The multilateral territorial dispute over the South China Sea has intensified in recent years. In response, some observers endorse the apparent turn to " lawfare" on display in the ongoing Philippines v. China arbitration, conducted under Annex VII of the UN Convention on the Law of the Sea (UNCLOS). Yet the limited subject matter of this arbitration means that it can contribute only modestly to any ultimate resolution between claimants. Indeed, the Chinese side has argued against tribunal jurisdiction precisely on the basis of the primacy of questions over territorial sovereignty--which are barred from UNCLOS proceedings--to the determination of all other legal issues being contested between the parties.
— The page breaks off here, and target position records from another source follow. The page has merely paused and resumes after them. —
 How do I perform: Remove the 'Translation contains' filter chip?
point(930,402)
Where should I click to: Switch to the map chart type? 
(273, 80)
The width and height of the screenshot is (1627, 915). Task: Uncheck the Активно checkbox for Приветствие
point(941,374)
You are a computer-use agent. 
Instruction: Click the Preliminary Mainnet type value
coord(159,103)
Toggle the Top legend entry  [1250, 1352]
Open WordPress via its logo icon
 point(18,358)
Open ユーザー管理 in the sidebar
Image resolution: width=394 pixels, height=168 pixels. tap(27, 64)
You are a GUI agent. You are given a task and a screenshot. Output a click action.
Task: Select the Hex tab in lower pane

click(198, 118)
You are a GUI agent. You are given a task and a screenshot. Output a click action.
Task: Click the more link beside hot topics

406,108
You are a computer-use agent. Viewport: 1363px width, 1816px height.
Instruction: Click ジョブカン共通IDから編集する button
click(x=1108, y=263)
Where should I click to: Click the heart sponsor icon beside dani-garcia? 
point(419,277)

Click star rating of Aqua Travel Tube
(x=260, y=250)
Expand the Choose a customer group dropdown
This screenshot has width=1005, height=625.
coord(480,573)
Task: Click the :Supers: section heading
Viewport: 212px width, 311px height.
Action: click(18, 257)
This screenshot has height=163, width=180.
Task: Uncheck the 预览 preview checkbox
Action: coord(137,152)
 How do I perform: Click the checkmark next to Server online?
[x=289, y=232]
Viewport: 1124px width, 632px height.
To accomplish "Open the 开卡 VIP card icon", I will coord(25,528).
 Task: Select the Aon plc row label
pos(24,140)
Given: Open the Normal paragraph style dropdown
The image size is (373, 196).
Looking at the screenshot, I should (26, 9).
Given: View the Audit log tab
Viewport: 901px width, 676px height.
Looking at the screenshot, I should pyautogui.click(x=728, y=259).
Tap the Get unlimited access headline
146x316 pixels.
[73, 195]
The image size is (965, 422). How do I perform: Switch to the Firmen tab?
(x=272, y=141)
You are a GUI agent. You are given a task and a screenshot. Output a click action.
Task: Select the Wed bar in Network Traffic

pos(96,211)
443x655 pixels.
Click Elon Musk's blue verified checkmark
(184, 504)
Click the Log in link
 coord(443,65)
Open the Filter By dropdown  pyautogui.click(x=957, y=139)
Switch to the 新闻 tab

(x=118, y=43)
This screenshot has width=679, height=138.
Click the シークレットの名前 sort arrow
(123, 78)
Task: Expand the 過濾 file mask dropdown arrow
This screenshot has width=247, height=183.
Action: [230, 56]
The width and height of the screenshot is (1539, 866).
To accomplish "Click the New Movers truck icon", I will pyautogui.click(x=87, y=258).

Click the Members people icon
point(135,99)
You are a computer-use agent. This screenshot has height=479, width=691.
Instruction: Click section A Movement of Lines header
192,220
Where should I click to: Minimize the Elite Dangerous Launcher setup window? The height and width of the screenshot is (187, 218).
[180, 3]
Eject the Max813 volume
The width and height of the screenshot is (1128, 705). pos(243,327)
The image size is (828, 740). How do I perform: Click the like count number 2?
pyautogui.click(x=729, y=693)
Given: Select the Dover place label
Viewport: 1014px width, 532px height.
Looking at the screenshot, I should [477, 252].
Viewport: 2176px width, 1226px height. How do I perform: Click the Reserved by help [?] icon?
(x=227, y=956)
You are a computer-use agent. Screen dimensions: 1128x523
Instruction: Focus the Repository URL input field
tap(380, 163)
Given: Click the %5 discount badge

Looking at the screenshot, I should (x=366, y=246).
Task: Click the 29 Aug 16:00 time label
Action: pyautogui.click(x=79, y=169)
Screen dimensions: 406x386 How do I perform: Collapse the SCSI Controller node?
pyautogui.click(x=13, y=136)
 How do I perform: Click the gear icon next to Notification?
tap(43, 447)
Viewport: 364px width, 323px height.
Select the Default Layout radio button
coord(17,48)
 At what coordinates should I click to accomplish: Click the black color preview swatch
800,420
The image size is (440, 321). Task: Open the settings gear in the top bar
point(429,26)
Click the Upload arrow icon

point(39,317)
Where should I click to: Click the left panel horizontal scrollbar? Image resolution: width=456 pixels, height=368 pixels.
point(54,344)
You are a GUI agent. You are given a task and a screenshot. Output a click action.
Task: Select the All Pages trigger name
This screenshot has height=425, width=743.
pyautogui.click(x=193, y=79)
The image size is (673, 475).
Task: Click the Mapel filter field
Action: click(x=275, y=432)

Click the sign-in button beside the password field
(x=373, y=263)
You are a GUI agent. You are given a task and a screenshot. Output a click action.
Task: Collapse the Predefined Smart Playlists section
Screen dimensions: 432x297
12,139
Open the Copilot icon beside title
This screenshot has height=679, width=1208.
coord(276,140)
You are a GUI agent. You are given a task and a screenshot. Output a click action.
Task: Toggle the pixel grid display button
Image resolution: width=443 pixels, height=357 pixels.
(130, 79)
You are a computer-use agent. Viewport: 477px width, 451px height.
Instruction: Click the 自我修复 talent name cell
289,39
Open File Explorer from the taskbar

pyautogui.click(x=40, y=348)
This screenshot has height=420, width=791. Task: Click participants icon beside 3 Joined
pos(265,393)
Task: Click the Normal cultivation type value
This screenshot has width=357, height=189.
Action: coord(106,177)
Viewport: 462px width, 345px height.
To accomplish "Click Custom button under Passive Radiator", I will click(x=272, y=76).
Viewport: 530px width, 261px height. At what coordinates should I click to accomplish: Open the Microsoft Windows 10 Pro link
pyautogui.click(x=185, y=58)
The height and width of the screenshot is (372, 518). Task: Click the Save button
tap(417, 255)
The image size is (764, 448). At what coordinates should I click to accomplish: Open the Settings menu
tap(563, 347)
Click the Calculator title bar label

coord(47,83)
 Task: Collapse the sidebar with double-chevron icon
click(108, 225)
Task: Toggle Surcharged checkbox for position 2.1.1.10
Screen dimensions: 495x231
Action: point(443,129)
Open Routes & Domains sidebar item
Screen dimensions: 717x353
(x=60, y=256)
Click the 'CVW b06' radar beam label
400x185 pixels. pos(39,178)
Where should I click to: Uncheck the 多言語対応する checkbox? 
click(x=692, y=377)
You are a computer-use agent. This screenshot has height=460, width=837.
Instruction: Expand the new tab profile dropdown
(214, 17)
This Article assesses the merits of these and other major objections to the UNCLOS arbitration and proposes a supplemental legal mechanism: an international Commission of Inquiry (COI) by involved states, addressing French, Japanese, and other extra-regional states' now inactive claims regarding the sovereign status of the region' s various island territories through the end of World War II hostilities in 1945. Such a COI would acknowledge, as the UNCLOS arbitration does not, the centrality of the legal issue of territorial sovereignty to the dispute. Yet by limiting its findings to the islands' contested status during the period of European and Japanese colonialism in Asia, rather than determining current ownership, a COI could nonetheless avoid exacerbating tensions or alienating claimants. Most importantly, such an approach could serve to establish a narrowed, but still ample, range of possible legal claims and outcomes for further adjudication. Claims based on "discovery" and " conquest" could at least potentially be ruled out, leaving only " cession" -based arguments (the implications of which are considerably less divisive, as they are premised on mutual recognition between equal states). A COI would also be based upon and contribute to a regional " epistemic community" of juridical expertise, furthering transnational civil society ties between claimant states. Finally, the positivistic discourse based on the principle of legal equality pursued by a COI as here proposed could, potentially, more generally dissuade unilateral behavior by individual states, while promoting mutual recognition and cooperative arrangements among regional actors.